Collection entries
*** Begin section ***

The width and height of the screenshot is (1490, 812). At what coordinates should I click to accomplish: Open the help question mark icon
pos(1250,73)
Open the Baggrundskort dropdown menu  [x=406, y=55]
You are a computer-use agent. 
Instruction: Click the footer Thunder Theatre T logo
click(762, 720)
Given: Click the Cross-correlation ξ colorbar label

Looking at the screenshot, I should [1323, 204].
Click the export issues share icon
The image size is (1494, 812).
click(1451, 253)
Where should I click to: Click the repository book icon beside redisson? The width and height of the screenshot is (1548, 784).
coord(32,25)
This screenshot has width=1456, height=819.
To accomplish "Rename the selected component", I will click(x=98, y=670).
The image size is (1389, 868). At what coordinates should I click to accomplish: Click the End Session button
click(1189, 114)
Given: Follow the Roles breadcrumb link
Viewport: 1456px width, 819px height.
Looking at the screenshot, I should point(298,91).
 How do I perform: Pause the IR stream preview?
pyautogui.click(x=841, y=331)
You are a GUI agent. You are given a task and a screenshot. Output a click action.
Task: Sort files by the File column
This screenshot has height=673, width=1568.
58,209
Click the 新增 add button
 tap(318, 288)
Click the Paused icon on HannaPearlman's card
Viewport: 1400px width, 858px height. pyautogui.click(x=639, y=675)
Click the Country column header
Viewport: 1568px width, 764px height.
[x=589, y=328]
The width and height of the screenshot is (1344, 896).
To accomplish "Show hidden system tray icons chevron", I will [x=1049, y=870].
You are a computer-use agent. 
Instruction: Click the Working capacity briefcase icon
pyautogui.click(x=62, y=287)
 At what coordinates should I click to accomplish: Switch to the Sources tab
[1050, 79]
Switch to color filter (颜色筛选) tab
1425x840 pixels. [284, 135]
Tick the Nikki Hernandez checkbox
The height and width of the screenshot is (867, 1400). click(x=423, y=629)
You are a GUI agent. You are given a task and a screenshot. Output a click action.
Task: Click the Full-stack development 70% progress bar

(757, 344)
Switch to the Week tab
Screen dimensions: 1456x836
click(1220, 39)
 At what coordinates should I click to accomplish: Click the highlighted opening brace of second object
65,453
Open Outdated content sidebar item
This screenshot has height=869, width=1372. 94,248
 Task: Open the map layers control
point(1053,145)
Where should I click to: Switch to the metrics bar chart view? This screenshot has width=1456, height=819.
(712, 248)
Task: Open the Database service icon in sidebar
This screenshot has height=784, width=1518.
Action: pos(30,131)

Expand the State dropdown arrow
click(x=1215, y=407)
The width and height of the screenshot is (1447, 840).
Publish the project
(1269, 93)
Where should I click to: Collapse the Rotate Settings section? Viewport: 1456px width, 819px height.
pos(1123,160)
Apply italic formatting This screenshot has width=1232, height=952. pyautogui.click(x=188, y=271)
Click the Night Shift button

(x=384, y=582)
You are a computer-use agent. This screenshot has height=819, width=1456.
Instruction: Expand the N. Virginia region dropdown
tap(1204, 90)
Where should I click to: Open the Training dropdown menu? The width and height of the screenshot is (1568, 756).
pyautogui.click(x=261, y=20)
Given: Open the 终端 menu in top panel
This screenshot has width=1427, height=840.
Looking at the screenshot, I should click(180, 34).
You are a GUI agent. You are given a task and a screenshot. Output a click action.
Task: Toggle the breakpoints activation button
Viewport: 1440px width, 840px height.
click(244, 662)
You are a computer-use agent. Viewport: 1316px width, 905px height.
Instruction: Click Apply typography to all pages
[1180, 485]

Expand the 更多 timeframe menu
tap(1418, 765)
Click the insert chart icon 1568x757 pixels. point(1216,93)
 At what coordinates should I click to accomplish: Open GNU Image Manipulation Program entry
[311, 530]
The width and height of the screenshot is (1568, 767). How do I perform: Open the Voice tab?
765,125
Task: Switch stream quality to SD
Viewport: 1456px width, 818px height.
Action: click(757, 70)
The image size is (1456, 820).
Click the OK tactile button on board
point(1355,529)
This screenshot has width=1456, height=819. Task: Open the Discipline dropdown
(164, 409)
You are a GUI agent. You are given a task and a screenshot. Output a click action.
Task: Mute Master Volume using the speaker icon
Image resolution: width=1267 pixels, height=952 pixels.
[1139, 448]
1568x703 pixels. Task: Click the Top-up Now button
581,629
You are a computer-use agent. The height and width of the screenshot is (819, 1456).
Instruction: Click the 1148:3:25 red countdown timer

*** End section ***

Work to complete: Nothing in the records may change; output all of them exactly.

Solution:
The width and height of the screenshot is (1490, 812). At what coordinates should I click to accomplish: Open the help question mark icon
pos(1250,73)
Open the Baggrundskort dropdown menu  [x=406, y=55]
You are a computer-use agent. 
Instruction: Click the footer Thunder Theatre T logo
click(762, 720)
Given: Click the Cross-correlation ξ colorbar label

Looking at the screenshot, I should [1323, 204].
Click the export issues share icon
The image size is (1494, 812).
click(1451, 253)
Where should I click to: Click the repository book icon beside redisson? The width and height of the screenshot is (1548, 784).
coord(32,25)
This screenshot has width=1456, height=819.
To accomplish "Rename the selected component", I will click(x=98, y=670).
The image size is (1389, 868). At what coordinates should I click to accomplish: Click the End Session button
click(1189, 114)
Given: Follow the Roles breadcrumb link
Viewport: 1456px width, 819px height.
Looking at the screenshot, I should point(298,91).
 How do I perform: Pause the IR stream preview?
pyautogui.click(x=841, y=331)
You are a GUI agent. You are given a task and a screenshot. Output a click action.
Task: Sort files by the File column
This screenshot has height=673, width=1568.
58,209
Click the 新增 add button
 tap(318, 288)
Click the Paused icon on HannaPearlman's card
Viewport: 1400px width, 858px height. pyautogui.click(x=639, y=675)
Click the Country column header
Viewport: 1568px width, 764px height.
[x=589, y=328]
The width and height of the screenshot is (1344, 896).
To accomplish "Show hidden system tray icons chevron", I will [x=1049, y=870].
You are a computer-use agent. 
Instruction: Click the Working capacity briefcase icon
pyautogui.click(x=62, y=287)
 At what coordinates should I click to accomplish: Switch to the Sources tab
[1050, 79]
Switch to color filter (颜色筛选) tab
1425x840 pixels. [284, 135]
Tick the Nikki Hernandez checkbox
The height and width of the screenshot is (867, 1400). click(x=423, y=629)
You are a GUI agent. You are given a task and a screenshot. Output a click action.
Task: Click the Full-stack development 70% progress bar

(757, 344)
Switch to the Week tab
Screen dimensions: 1456x836
click(1220, 39)
 At what coordinates should I click to accomplish: Click the highlighted opening brace of second object
65,453
Open Outdated content sidebar item
This screenshot has height=869, width=1372. 94,248
 Task: Open the map layers control
point(1053,145)
Where should I click to: Switch to the metrics bar chart view? This screenshot has width=1456, height=819.
(712, 248)
Task: Open the Database service icon in sidebar
This screenshot has height=784, width=1518.
Action: pos(30,131)

Expand the State dropdown arrow
click(x=1215, y=407)
The width and height of the screenshot is (1447, 840).
Publish the project
(1269, 93)
Where should I click to: Collapse the Rotate Settings section? Viewport: 1456px width, 819px height.
pos(1123,160)
Apply italic formatting This screenshot has width=1232, height=952. pyautogui.click(x=188, y=271)
Click the Night Shift button

(x=384, y=582)
You are a computer-use agent. This screenshot has height=819, width=1456.
Instruction: Expand the N. Virginia region dropdown
tap(1204, 90)
Where should I click to: Open the Training dropdown menu? The width and height of the screenshot is (1568, 756).
pyautogui.click(x=261, y=20)
Given: Open the 终端 menu in top panel
This screenshot has width=1427, height=840.
Looking at the screenshot, I should click(180, 34).
You are a GUI agent. You are given a task and a screenshot. Output a click action.
Task: Toggle the breakpoints activation button
Viewport: 1440px width, 840px height.
click(244, 662)
You are a computer-use agent. Viewport: 1316px width, 905px height.
Instruction: Click Apply typography to all pages
[1180, 485]

Expand the 更多 timeframe menu
tap(1418, 765)
Click the insert chart icon 1568x757 pixels. point(1216,93)
 At what coordinates should I click to accomplish: Open GNU Image Manipulation Program entry
[311, 530]
The width and height of the screenshot is (1568, 767). How do I perform: Open the Voice tab?
765,125
Task: Switch stream quality to SD
Viewport: 1456px width, 818px height.
Action: click(757, 70)
The image size is (1456, 820).
Click the OK tactile button on board
point(1355,529)
This screenshot has width=1456, height=819. Task: Open the Discipline dropdown
(164, 409)
You are a GUI agent. You are given a task and a screenshot. Output a click action.
Task: Mute Master Volume using the speaker icon
Image resolution: width=1267 pixels, height=952 pixels.
[1139, 448]
1568x703 pixels. Task: Click the Top-up Now button
581,629
You are a computer-use agent. The height and width of the screenshot is (819, 1456).
Instruction: Click the 1148:3:25 red countdown timer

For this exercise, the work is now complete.